## [Prompt]
The line containing "Instruction: Open the Tools menu" and every line after it, through the end of the records below: repeat them exactly, nothing more.

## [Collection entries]
☆ ☆ ☆ ☆

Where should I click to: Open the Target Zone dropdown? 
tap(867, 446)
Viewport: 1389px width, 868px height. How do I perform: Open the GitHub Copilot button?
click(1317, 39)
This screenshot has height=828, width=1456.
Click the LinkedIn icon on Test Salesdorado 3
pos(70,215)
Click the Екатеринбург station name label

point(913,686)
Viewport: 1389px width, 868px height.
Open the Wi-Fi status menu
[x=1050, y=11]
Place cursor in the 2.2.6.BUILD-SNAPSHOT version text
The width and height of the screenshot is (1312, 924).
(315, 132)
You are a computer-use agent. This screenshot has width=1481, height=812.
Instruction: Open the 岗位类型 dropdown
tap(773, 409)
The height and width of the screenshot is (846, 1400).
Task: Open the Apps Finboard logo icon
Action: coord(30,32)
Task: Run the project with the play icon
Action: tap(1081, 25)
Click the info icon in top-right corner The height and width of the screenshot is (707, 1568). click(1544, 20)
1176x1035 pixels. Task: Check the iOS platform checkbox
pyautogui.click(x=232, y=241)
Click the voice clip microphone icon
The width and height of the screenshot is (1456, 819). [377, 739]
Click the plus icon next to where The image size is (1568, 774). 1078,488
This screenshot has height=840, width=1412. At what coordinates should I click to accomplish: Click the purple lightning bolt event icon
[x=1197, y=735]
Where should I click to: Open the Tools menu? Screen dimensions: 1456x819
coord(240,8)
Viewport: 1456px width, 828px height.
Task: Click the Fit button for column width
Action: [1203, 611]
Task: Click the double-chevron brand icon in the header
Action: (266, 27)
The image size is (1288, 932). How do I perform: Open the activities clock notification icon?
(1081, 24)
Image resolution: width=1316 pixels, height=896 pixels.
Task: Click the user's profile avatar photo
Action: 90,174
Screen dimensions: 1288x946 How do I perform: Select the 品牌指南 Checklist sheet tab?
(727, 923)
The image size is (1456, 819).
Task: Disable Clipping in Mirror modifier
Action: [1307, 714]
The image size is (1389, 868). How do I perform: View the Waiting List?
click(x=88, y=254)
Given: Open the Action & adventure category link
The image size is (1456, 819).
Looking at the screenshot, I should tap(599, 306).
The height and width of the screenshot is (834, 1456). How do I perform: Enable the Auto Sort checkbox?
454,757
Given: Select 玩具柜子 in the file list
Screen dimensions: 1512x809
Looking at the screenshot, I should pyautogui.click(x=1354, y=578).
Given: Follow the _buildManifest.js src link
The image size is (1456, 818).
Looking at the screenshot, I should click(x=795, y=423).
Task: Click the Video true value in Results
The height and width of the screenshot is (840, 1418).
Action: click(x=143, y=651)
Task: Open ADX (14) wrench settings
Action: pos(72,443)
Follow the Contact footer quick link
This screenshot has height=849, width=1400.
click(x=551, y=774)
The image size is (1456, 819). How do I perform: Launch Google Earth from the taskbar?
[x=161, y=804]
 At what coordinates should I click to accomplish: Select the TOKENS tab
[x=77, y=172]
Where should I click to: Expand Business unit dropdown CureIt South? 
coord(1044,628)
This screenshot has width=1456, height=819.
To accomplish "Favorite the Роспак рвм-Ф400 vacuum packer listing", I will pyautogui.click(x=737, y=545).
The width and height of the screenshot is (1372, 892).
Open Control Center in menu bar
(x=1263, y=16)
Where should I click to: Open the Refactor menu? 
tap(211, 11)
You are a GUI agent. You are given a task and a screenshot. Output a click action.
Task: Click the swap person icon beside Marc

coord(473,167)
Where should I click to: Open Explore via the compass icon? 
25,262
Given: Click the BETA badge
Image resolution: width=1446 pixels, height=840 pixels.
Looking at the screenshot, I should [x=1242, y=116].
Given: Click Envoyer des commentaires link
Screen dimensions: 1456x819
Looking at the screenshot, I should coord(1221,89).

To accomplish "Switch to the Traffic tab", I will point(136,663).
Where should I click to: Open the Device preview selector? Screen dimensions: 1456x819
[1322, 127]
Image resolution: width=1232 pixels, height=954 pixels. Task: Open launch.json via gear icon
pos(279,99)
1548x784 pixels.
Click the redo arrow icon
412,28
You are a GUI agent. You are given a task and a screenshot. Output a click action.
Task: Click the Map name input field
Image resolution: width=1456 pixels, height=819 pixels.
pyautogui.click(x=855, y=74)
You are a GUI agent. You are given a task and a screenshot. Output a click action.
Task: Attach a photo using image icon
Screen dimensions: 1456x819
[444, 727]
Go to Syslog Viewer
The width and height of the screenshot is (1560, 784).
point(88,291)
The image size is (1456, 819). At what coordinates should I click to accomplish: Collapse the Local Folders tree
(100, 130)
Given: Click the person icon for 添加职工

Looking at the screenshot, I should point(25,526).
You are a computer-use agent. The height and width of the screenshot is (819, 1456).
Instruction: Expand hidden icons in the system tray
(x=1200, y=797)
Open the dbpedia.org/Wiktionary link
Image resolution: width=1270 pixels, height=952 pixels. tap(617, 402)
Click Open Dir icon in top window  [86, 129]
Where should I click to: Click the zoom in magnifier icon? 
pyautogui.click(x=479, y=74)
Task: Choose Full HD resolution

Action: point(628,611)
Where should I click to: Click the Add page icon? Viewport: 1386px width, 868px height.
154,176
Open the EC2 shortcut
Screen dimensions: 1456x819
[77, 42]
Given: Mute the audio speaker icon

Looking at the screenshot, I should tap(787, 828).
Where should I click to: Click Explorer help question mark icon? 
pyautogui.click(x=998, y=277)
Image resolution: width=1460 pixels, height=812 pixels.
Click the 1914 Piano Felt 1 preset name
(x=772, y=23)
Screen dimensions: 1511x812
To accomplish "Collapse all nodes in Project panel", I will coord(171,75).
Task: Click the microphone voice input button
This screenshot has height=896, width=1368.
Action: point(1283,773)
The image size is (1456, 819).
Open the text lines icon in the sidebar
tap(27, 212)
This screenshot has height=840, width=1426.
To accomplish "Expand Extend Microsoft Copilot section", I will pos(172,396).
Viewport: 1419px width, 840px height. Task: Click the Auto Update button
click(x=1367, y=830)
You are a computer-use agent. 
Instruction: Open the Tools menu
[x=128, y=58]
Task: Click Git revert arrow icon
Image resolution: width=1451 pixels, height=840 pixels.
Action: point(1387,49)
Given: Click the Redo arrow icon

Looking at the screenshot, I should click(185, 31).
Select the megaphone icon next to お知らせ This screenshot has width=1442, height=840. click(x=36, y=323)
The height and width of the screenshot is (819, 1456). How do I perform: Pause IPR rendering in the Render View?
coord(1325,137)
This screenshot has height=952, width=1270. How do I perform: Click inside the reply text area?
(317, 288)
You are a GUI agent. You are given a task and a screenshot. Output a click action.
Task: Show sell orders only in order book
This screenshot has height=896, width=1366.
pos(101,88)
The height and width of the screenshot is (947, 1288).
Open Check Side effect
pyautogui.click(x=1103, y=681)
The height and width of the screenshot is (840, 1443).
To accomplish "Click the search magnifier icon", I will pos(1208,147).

☆ ☆ ☆ ☆

## [Task result]
Instruction: Open the Tools menu
[x=128, y=58]
Task: Click Git revert arrow icon
Image resolution: width=1451 pixels, height=840 pixels.
Action: point(1387,49)
Given: Click the Redo arrow icon

Looking at the screenshot, I should click(185, 31).
Select the megaphone icon next to お知らせ This screenshot has width=1442, height=840. click(x=36, y=323)
The height and width of the screenshot is (819, 1456). How do I perform: Pause IPR rendering in the Render View?
coord(1325,137)
This screenshot has height=952, width=1270. How do I perform: Click inside the reply text area?
(317, 288)
You are a GUI agent. You are given a task and a screenshot. Output a click action.
Task: Show sell orders only in order book
This screenshot has height=896, width=1366.
pos(101,88)
The height and width of the screenshot is (947, 1288).
Open Check Side effect
pyautogui.click(x=1103, y=681)
The height and width of the screenshot is (840, 1443).
To accomplish "Click the search magnifier icon", I will pos(1208,147).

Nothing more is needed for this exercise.